■ Try it ■
Each line of the data below must be given again exactly as written.

■ Provided information ■
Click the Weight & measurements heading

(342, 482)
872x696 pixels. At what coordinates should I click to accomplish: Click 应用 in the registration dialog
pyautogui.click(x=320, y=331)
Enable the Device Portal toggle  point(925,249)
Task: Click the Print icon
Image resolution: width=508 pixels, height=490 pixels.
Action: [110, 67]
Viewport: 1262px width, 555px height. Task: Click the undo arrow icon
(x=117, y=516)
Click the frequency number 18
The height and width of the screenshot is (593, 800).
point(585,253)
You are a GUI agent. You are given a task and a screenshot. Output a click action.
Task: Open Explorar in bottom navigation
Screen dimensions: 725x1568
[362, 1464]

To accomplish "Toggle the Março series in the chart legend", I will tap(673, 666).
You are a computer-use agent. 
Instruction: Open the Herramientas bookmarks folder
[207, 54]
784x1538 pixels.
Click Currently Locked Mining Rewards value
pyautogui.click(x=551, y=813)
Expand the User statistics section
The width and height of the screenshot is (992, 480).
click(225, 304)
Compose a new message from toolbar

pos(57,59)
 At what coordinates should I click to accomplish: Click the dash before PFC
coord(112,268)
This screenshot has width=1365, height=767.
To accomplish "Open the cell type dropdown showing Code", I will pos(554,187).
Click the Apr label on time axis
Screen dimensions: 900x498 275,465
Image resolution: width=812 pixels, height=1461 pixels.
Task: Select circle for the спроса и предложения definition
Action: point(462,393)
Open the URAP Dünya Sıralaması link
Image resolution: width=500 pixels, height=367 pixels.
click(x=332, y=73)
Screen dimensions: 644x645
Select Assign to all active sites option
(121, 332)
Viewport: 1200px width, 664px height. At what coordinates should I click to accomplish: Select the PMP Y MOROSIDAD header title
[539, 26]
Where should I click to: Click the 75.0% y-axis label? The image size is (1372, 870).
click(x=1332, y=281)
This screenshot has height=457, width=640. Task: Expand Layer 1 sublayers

■ Answer box ■
Click the Weight & measurements heading

(342, 482)
872x696 pixels. At what coordinates should I click to accomplish: Click 应用 in the registration dialog
pyautogui.click(x=320, y=331)
Enable the Device Portal toggle  point(925,249)
Task: Click the Print icon
Image resolution: width=508 pixels, height=490 pixels.
Action: [110, 67]
Viewport: 1262px width, 555px height. Task: Click the undo arrow icon
(x=117, y=516)
Click the frequency number 18
The height and width of the screenshot is (593, 800).
point(585,253)
You are a GUI agent. You are given a task and a screenshot. Output a click action.
Task: Open Explorar in bottom navigation
Screen dimensions: 725x1568
[362, 1464]

To accomplish "Toggle the Março series in the chart legend", I will tap(673, 666).
You are a computer-use agent. 
Instruction: Open the Herramientas bookmarks folder
[207, 54]
784x1538 pixels.
Click Currently Locked Mining Rewards value
pyautogui.click(x=551, y=813)
Expand the User statistics section
The width and height of the screenshot is (992, 480).
click(225, 304)
Compose a new message from toolbar

pos(57,59)
 At what coordinates should I click to accomplish: Click the dash before PFC
coord(112,268)
This screenshot has width=1365, height=767.
To accomplish "Open the cell type dropdown showing Code", I will pos(554,187).
Click the Apr label on time axis
Screen dimensions: 900x498 275,465
Image resolution: width=812 pixels, height=1461 pixels.
Task: Select circle for the спроса и предложения definition
Action: point(462,393)
Open the URAP Dünya Sıralaması link
Image resolution: width=500 pixels, height=367 pixels.
click(x=332, y=73)
Screen dimensions: 644x645
Select Assign to all active sites option
(121, 332)
Viewport: 1200px width, 664px height. At what coordinates should I click to accomplish: Select the PMP Y MOROSIDAD header title
[539, 26]
Where should I click to: Click the 75.0% y-axis label? The image size is (1372, 870).
click(x=1332, y=281)
This screenshot has height=457, width=640. Task: Expand Layer 1 sublayers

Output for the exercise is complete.